Another project we have running is the Wee Museum of Memory in West Lothian. This is based in the Centre, Livingston and the collection displays are similar to our unit in Ocean Terminal, although on a smaller scale. The window displays are often created by a volunteer Cathy, who has been doing this for a number of years. She particularly likes the fashions of the 1950s and 1960s and has often used material from her own collection to supplement objects from the museum.
Other exhibition material at West Lothian varies, and did feature panels from the ‘Strike up the Band’ Brass Band project. Currently the wall exhibition focuses on celebrating the 60th anniversary of the creation of the new town of Livingston. Emma, from West Lothian Museum Services, has been interviewing and recording memories about the early decades of the town – and also the changing look of the shopping centre itself.
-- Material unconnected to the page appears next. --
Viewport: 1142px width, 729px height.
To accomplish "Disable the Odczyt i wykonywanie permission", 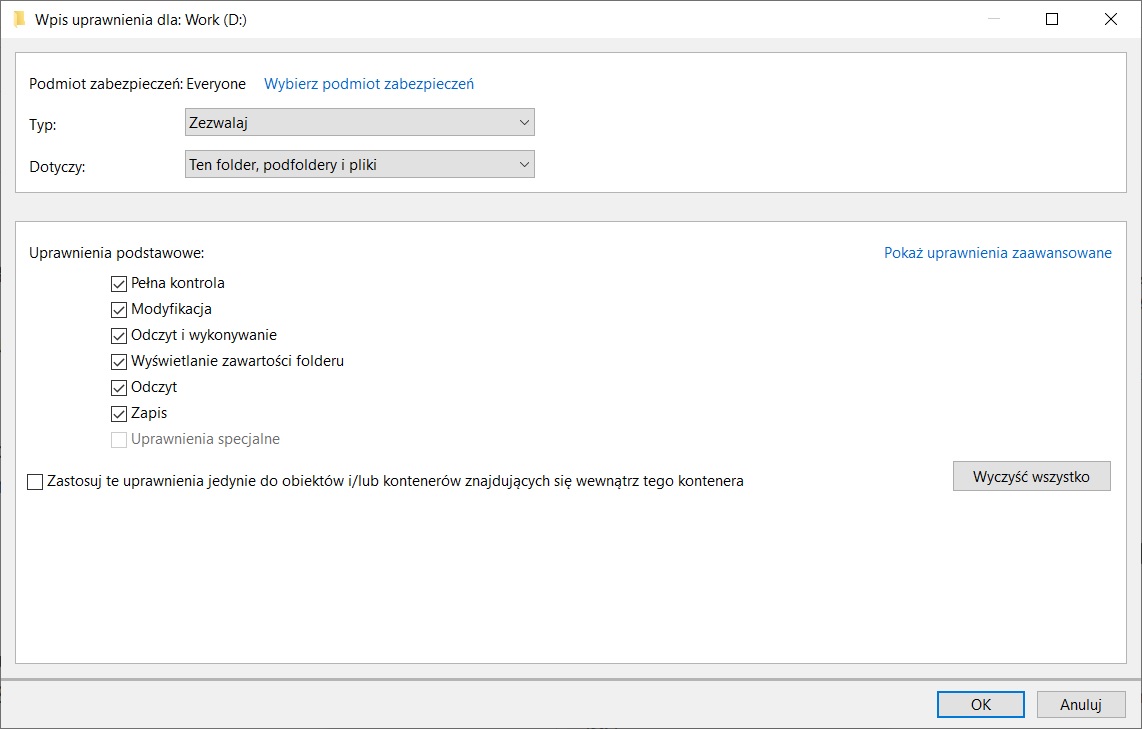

Some of the panels on display were part of the marketing campaign – Make it in Livingston – that was used to promote businesses in the new town: Cameron Iron, Norville Optical, and Yale etc.
Part of the marketing scheme was a television advert promoting the benefits of moving to the developing new town. The short film is accompanied by Brass Band music, and some of the memories of being involved in the filming were shared when we were interviewing banders for ‘Strike up the Band’. Although many bands were associated with the older, mining villages, Brass bands are an important cultural influence throughout West Lothian.
Enjoy a visit out to West Lothian!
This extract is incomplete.